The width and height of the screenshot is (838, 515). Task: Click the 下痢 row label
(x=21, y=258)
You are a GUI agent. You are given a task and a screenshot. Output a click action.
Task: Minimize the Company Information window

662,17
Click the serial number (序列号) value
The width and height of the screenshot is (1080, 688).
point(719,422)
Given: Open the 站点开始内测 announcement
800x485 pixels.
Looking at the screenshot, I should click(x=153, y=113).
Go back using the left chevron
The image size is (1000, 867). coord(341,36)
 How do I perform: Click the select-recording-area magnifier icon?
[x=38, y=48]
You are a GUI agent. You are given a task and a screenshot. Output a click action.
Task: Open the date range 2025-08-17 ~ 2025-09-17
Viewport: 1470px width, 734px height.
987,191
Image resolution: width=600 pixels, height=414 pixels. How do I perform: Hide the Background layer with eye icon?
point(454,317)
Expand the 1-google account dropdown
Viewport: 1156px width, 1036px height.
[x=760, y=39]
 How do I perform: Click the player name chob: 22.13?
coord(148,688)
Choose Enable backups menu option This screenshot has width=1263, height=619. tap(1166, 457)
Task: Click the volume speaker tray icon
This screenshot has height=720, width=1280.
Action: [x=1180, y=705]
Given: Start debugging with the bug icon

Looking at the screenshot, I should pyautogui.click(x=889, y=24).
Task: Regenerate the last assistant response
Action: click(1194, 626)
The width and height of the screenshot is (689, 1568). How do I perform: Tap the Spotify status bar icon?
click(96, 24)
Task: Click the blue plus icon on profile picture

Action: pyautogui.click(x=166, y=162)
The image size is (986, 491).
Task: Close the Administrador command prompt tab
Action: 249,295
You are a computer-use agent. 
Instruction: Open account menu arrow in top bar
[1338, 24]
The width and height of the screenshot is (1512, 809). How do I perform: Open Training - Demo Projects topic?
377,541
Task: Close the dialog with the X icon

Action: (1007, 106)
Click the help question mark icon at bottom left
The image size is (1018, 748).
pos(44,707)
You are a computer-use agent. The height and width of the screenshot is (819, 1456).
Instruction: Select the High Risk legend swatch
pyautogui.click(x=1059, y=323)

• _Exercise instructions_
If a line in the data above holds the string "agent", report that line.

• _Problem solution_
You are a GUI agent. You are given a task and a screenshot. Output a click action.
You are a GUI agent. You are given a task and a screenshot. Output a click action.
You are a computer-use agent. 
You are a computer-use agent. The height and width of the screenshot is (819, 1456).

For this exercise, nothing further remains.